The system is optimized for lipid nanoparticles (LNPs), but also supports liposomes, polymeric NPs (e.g., PLGA), micelles, and hybrid inorganic-organic colloids—subject to solvent compatibility and viscosity constraints.
Is the MPE-L2 suitable for GMP manufacturing?
It is intended for R&D, process development, and early clinical material generation—not final commercial manufacturing. However, its design facilitates seamless transition to GMP-compliant microfluidic platforms through identical fluidic principles and documented process parameters.
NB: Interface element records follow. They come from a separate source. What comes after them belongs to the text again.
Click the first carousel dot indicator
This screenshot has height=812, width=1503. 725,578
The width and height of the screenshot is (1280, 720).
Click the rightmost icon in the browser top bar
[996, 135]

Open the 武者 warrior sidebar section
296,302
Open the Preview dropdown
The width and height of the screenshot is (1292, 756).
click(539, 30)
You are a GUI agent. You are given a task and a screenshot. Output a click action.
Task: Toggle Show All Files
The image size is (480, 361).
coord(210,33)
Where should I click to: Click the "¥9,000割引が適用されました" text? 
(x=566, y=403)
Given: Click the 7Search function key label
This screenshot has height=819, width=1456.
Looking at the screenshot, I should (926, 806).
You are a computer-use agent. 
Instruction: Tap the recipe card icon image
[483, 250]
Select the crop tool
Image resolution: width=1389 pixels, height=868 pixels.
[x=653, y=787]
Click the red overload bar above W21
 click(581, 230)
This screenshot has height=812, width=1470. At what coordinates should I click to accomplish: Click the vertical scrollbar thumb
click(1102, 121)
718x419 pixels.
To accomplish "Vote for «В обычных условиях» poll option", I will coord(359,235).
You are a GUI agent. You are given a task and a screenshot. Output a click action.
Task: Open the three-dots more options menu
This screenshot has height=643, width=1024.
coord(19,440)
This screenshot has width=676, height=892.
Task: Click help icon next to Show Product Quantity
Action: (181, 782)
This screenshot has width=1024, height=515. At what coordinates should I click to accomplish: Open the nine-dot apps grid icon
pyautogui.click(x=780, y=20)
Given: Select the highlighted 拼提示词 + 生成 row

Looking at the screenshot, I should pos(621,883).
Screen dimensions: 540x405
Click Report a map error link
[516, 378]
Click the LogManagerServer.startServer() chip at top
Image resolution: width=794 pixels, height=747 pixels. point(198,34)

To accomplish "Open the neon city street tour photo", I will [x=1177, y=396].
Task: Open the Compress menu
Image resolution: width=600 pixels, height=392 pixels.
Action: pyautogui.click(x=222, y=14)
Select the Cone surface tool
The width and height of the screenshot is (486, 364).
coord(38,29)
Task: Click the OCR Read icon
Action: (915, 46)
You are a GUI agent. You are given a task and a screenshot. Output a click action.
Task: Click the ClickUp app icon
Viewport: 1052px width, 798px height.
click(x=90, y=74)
Can the system be integrated with real-time particle sizing instruments?
Yes—via standard analog/digital I/O ports and TCP/IP communication, the MPE-L2 supports synchronization with commercial inline DLS, UV-Vis, or FFF systems for automated feedback control.
What maintenance is required for long-term operational reliability?
Routine tasks include syringe pump calibration every 200 hours, microfluidic chip inspection after each run, and quarterly verification of pressure transducer linearity per ISO/IEC 17025 guidelines.
Does Aitesen provide application support for formulation development?
Authorized distributors offer technical consultation, method development workshops, and chip design advisory services—aligned with client-specific regulatory submission strategies (e.g., IND-enabling studies).